This paper presents a detailed case history of hydraulic fracture treatments in tight oil reservoirs in remote onshore locations in China. For cases presented in this study, microseismic mapping and fracture modeling approaches were applied to understand fracture growth behavior. This paper provides a brief summary of reservoir background, but focuses on microseismic mapping as well as fracture modeling analysis. Results from fracture modeling and microseismic mapping were employed to understand post-frac performance.
Fracture treatments from two tight oil reservoirs, one mature and the other new, were investigated in this study. The two reservoirs of interest are located in the same region in north central China and are about 190 kilometers apart. The mature reservoir is located in Shaanxi Province, with a reservoir depth (TVD) of 1,180 meters at the middle of all the pay zones. The new reservoir is located in Gansu Province, with a mid-pay reservoir depth (TVD) of 2,120 meters. Both of the reservoirs consist of stacked sand/shale deposits and their net pay ranges roughly from 7 to 23 meters. The reservoirs were varied in quality, with permeabilities ranging from 0.05 mD to 0.3 mD, connate water saturations from 30 to 45%, and porosities from 11 to 16%. The effective reservoir permeability values were estimated from previous well test and production analysis. The specific gravity of the crude oil is about 0.85 or an API gravity of 35 degrees. In the development of these tight oil reservoirs, water injection was implemented as soon as oil production was started, to provide the pressure needed for commercial oil production. For under-pressured reservoirs in the region, it is a common practice to start water injection and to bring the reservoir pressure to a certain level before any oil production is started.

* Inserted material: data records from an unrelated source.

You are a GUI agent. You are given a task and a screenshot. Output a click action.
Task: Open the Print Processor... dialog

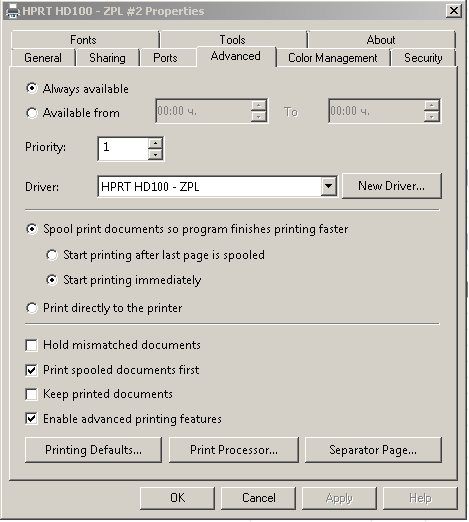(234, 450)
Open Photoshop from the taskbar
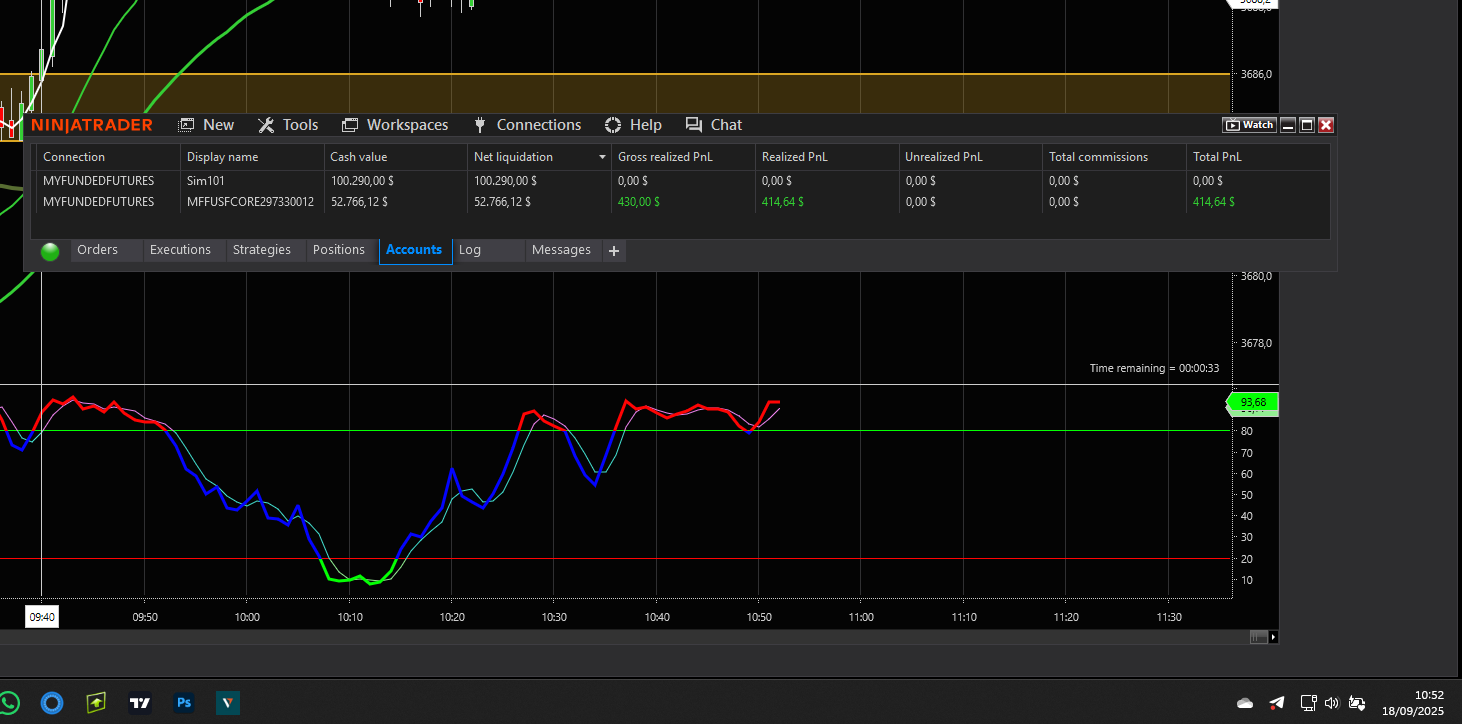The height and width of the screenshot is (724, 1462). coord(184,703)
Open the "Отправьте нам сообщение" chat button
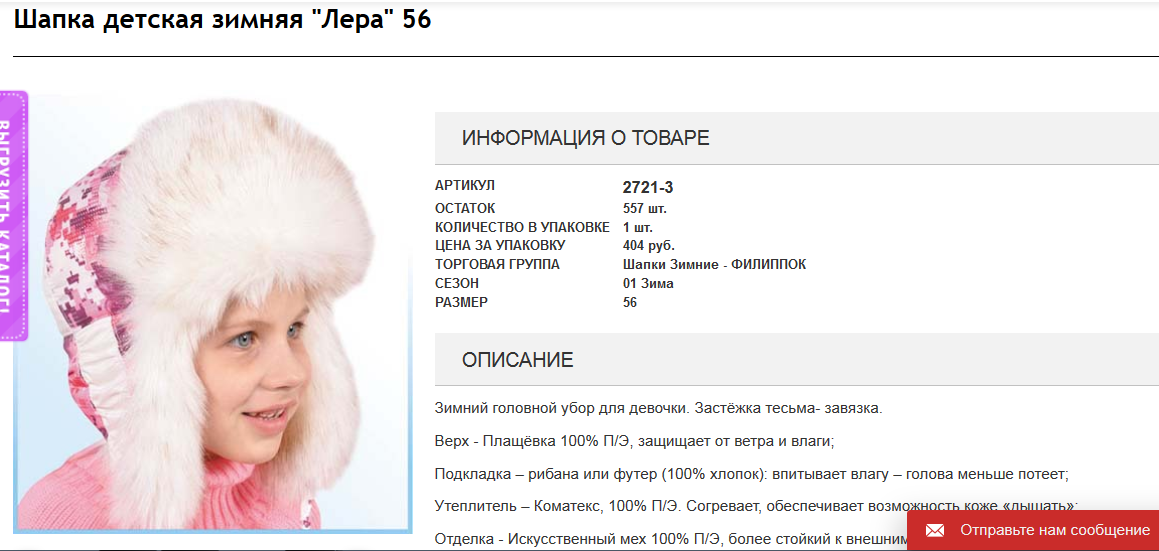Viewport: 1159px width, 551px height. click(1033, 530)
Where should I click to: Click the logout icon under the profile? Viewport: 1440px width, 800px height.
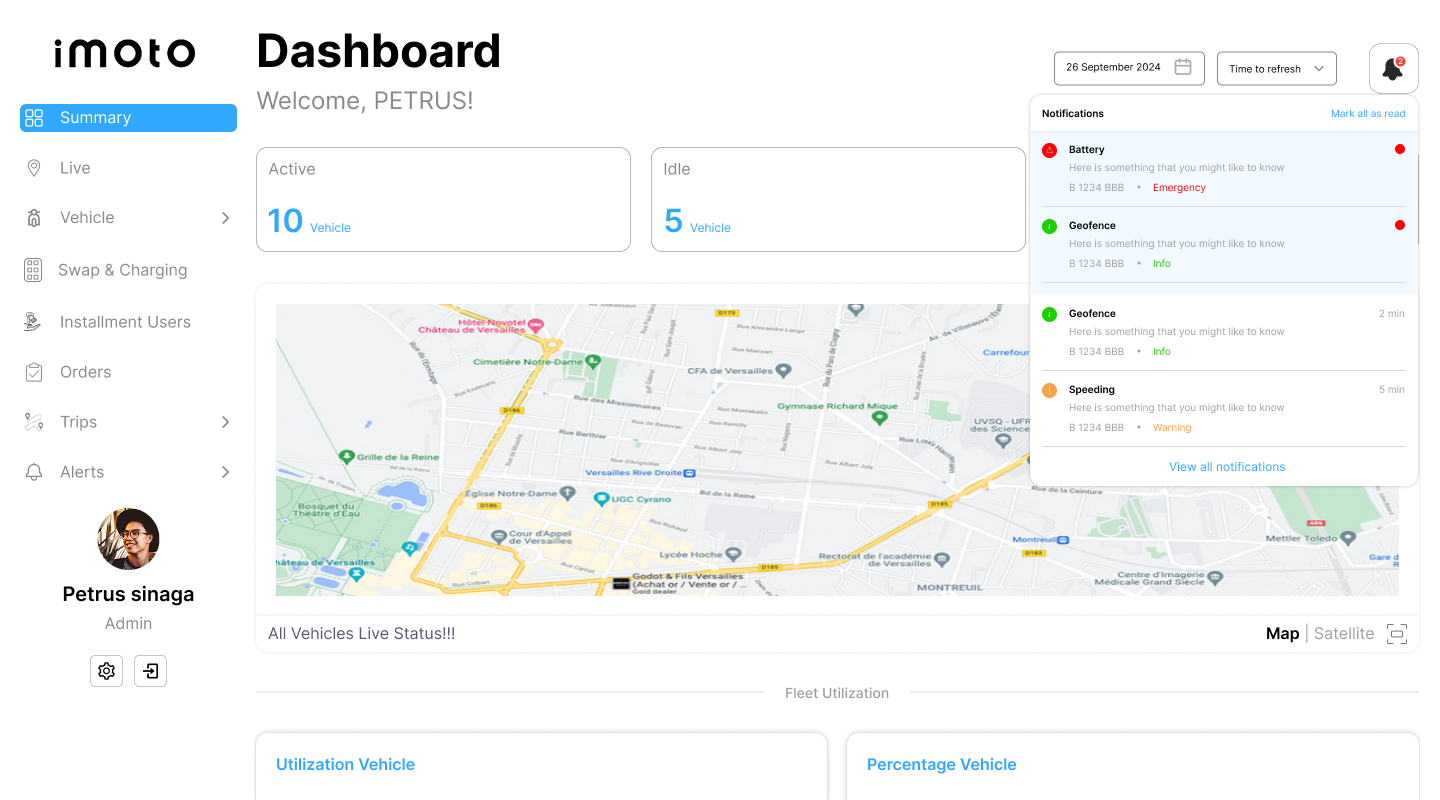pos(150,670)
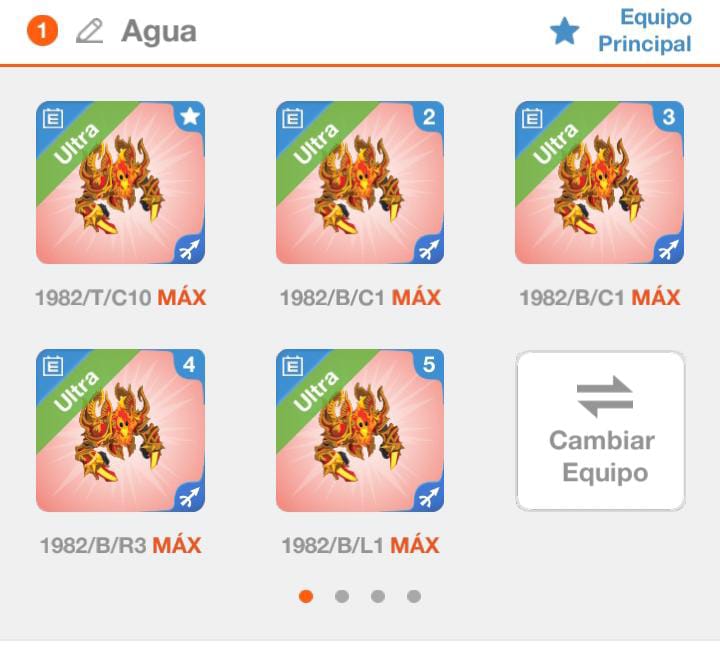Viewport: 720px width, 654px height.
Task: Go to the fourth page dot
Action: point(414,596)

All oil wells in these tight reservoirs in the region require fracture stimulation to achieve commercial production and to improve well productivity. Fracture stimulation is also very common for water injection wells to enhance injectivity. For the two cases presented in this study, a microseismic mapping technique using an advanced downhole seismic system (running fiberoptic wireline and geophones receivers in offset wells) was applied for the first time to understand the fracture growth behavior in this region. Hundreds of fracture treatments have been mapped in North America using the same type of downhole seismic systems, though most of these jobs were performed in tight gas wells[1–4]. The cases investigated in this paper involve three frac jobs in oil reservoirs.
The method of fracture mapping by measuring the locations of microseisms created during a hydraulic fracture treatment has existed for over 20 years. The formation around the fracture undergoes significant stress increases and large changes in the pore pressure during a fracture treatment. Both of these changes affect the stability of planes of weakness adjacent to the hydraulic fracture and cause them to undergo shear slippage. The shear slippages are similar to earthquakes along faults, but with much lower magnitude. The name "microseism" or "microseismic" is thus often used to describe this phenomenon. Microseisms generated during a hydraulic fracture treatment emit elastic waves at frequencies that generally fall within the acoustic frequency range. These acoustic signals can be detected using appropriate receivers and processed to determine the locations of these microseismic events. Microseisms are detected with multiple receivers deployed on a wireline array in one or more offset wellbores (see Figure 1). With the receivers deployed in several wells, the microseism locations can be triangulated as is done in earthquake detection. In most cases, though, multiple offset wells are not available. With only a single nearby offset observation well, a multi-level vertical array of receivers is used to locate the microseisms. Figure 1 illustrates the procedure of measuring the microseisms with a 5-level receiver array, transferring the data to the surface for subsequent processing to yield a map of the hydraulic fracture geometry and azimuth. Once the microseisms are located, the actual fracture is interpreted within the envelope of microseisms mapped.